## Description of the task
Down to the final line, return the records unchanged.

(Dataset records Opens)

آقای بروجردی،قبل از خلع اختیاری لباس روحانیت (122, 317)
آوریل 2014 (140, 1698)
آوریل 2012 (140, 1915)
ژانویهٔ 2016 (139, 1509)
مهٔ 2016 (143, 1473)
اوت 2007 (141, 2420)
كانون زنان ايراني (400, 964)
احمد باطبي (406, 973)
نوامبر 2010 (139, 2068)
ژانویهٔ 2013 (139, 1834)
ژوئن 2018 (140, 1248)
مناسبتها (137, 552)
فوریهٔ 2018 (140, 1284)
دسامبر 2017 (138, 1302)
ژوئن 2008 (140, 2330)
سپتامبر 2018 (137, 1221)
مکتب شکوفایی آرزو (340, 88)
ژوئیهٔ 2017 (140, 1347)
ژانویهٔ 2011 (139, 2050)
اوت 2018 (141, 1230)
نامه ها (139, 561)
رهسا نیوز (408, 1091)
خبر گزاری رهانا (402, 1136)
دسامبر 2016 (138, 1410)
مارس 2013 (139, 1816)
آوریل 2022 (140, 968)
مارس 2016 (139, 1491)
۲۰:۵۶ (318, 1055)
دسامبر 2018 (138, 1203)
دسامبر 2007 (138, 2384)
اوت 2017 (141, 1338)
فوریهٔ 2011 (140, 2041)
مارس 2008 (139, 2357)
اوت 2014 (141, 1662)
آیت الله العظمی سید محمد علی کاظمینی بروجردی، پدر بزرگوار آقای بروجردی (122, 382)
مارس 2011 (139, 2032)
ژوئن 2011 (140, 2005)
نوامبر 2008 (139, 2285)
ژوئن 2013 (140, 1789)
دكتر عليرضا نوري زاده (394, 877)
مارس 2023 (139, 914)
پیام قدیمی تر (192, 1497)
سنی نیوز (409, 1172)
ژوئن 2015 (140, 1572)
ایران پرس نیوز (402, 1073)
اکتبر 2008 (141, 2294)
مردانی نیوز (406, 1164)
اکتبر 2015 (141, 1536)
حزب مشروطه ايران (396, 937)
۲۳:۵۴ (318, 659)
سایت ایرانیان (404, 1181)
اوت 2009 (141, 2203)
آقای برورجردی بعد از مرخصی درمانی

(Dataset records Closes)

## Solved exercise
آقای بروجردی،قبل از خلع اختیاری لباس روحانیت (122, 317)
آوریل 2014 (140, 1698)
آوریل 2012 (140, 1915)
ژانویهٔ 2016 (139, 1509)
مهٔ 2016 (143, 1473)
اوت 2007 (141, 2420)
كانون زنان ايراني (400, 964)
احمد باطبي (406, 973)
نوامبر 2010 (139, 2068)
ژانویهٔ 2013 (139, 1834)
ژوئن 2018 (140, 1248)
مناسبتها (137, 552)
فوریهٔ 2018 (140, 1284)
دسامبر 2017 (138, 1302)
ژوئن 2008 (140, 2330)
سپتامبر 2018 (137, 1221)
مکتب شکوفایی آرزو (340, 88)
ژوئیهٔ 2017 (140, 1347)
ژانویهٔ 2011 (139, 2050)
اوت 2018 (141, 1230)
نامه ها (139, 561)
رهسا نیوز (408, 1091)
خبر گزاری رهانا (402, 1136)
دسامبر 2016 (138, 1410)
مارس 2013 (139, 1816)
آوریل 2022 (140, 968)
مارس 2016 (139, 1491)
۲۰:۵۶ (318, 1055)
دسامبر 2018 (138, 1203)
دسامبر 2007 (138, 2384)
اوت 2017 (141, 1338)
فوریهٔ 2011 (140, 2041)
مارس 2008 (139, 2357)
اوت 2014 (141, 1662)
آیت الله العظمی سید محمد علی کاظمینی بروجردی، پدر بزرگوار آقای بروجردی (122, 382)
مارس 2011 (139, 2032)
ژوئن 2011 (140, 2005)
نوامبر 2008 (139, 2285)
ژوئن 2013 (140, 1789)
دكتر عليرضا نوري زاده (394, 877)
مارس 2023 (139, 914)
پیام قدیمی تر (192, 1497)
سنی نیوز (409, 1172)
ژوئن 2015 (140, 1572)
ایران پرس نیوز (402, 1073)
اکتبر 2008 (141, 2294)
مردانی نیوز (406, 1164)
اکتبر 2015 (141, 1536)
حزب مشروطه ايران (396, 937)
۲۳:۵۴ (318, 659)
سایت ایرانیان (404, 1181)
اوت 2009 (141, 2203)
آقای برورجردی بعد از مرخصی درمانی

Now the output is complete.